→ **EXERCISE BRIEF**: What you return should be every line of the material, unchanged.

→ **EXTRACTED INFORMATION**:
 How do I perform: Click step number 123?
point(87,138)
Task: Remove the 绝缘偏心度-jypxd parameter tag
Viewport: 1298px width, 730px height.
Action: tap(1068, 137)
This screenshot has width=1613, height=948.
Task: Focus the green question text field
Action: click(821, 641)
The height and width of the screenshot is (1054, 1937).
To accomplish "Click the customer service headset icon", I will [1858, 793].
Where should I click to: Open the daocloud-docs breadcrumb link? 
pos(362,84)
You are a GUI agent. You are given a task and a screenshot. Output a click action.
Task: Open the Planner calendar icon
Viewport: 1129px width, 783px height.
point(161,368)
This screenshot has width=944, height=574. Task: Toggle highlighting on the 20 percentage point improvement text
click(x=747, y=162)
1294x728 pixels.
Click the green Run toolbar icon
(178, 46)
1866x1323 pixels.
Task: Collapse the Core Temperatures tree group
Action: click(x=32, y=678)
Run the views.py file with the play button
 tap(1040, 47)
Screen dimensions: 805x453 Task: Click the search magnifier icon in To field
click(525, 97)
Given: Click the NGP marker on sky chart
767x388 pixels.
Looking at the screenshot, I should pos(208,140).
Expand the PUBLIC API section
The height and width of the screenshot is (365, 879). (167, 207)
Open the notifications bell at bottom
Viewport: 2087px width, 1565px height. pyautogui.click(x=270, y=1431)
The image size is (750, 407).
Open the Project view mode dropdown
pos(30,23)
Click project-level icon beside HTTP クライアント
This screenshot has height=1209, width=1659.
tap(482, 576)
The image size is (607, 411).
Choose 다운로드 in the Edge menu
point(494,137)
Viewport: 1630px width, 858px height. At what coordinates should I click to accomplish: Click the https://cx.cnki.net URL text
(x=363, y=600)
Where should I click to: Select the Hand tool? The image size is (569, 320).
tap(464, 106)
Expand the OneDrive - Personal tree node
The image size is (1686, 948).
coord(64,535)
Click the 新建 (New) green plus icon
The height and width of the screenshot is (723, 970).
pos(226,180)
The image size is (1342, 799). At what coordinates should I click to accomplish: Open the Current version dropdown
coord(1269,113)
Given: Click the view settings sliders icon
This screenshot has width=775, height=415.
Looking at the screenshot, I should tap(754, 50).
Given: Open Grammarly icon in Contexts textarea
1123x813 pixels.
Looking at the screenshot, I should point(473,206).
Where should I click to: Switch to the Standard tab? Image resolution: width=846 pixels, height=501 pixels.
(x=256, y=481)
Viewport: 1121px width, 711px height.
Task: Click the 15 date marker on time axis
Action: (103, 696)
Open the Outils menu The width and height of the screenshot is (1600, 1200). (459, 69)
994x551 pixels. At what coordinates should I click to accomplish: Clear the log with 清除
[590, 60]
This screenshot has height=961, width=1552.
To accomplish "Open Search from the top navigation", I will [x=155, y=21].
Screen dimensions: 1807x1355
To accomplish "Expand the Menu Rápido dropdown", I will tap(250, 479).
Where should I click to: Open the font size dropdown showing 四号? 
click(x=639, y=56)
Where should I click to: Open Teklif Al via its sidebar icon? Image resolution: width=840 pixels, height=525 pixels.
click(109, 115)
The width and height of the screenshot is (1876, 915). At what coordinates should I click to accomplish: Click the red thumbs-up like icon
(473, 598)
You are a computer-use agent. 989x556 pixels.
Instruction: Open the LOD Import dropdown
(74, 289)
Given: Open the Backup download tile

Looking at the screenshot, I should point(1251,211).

→ **SOLUTION FOR THIS PROBLEM**:
 How do I perform: Click step number 123?
point(87,138)
Task: Remove the 绝缘偏心度-jypxd parameter tag
Viewport: 1298px width, 730px height.
Action: tap(1068, 137)
This screenshot has width=1613, height=948.
Task: Focus the green question text field
Action: click(821, 641)
The height and width of the screenshot is (1054, 1937).
To accomplish "Click the customer service headset icon", I will [1858, 793].
Where should I click to: Open the daocloud-docs breadcrumb link? 
pos(362,84)
You are a GUI agent. You are given a task and a screenshot. Output a click action.
Task: Open the Planner calendar icon
Viewport: 1129px width, 783px height.
point(161,368)
This screenshot has width=944, height=574. Task: Toggle highlighting on the 20 percentage point improvement text
click(x=747, y=162)
1294x728 pixels.
Click the green Run toolbar icon
(178, 46)
1866x1323 pixels.
Task: Collapse the Core Temperatures tree group
Action: click(x=32, y=678)
Run the views.py file with the play button
 tap(1040, 47)
Screen dimensions: 805x453 Task: Click the search magnifier icon in To field
click(525, 97)
Given: Click the NGP marker on sky chart
767x388 pixels.
Looking at the screenshot, I should pos(208,140).
Expand the PUBLIC API section
The height and width of the screenshot is (365, 879). (167, 207)
Open the notifications bell at bottom
Viewport: 2087px width, 1565px height. pyautogui.click(x=270, y=1431)
The image size is (750, 407).
Open the Project view mode dropdown
pos(30,23)
Click project-level icon beside HTTP クライアント
This screenshot has height=1209, width=1659.
tap(482, 576)
The image size is (607, 411).
Choose 다운로드 in the Edge menu
point(494,137)
Viewport: 1630px width, 858px height. At what coordinates should I click to accomplish: Click the https://cx.cnki.net URL text
(x=363, y=600)
Where should I click to: Select the Hand tool? The image size is (569, 320).
tap(464, 106)
Expand the OneDrive - Personal tree node
The image size is (1686, 948).
coord(64,535)
Click the 新建 (New) green plus icon
The height and width of the screenshot is (723, 970).
pos(226,180)
The image size is (1342, 799). At what coordinates should I click to accomplish: Open the Current version dropdown
coord(1269,113)
Given: Click the view settings sliders icon
This screenshot has width=775, height=415.
Looking at the screenshot, I should tap(754, 50).
Given: Open Grammarly icon in Contexts textarea
1123x813 pixels.
Looking at the screenshot, I should point(473,206).
Where should I click to: Switch to the Standard tab? Image resolution: width=846 pixels, height=501 pixels.
(x=256, y=481)
Viewport: 1121px width, 711px height.
Task: Click the 15 date marker on time axis
Action: (103, 696)
Open the Outils menu The width and height of the screenshot is (1600, 1200). (459, 69)
994x551 pixels. At what coordinates should I click to accomplish: Clear the log with 清除
[590, 60]
This screenshot has height=961, width=1552.
To accomplish "Open Search from the top navigation", I will [x=155, y=21].
Screen dimensions: 1807x1355
To accomplish "Expand the Menu Rápido dropdown", I will tap(250, 479).
Where should I click to: Open the font size dropdown showing 四号? 
click(x=639, y=56)
Where should I click to: Open Teklif Al via its sidebar icon? Image resolution: width=840 pixels, height=525 pixels.
click(109, 115)
The width and height of the screenshot is (1876, 915). At what coordinates should I click to accomplish: Click the red thumbs-up like icon
(473, 598)
You are a computer-use agent. 989x556 pixels.
Instruction: Open the LOD Import dropdown
(74, 289)
Given: Open the Backup download tile

Looking at the screenshot, I should point(1251,211).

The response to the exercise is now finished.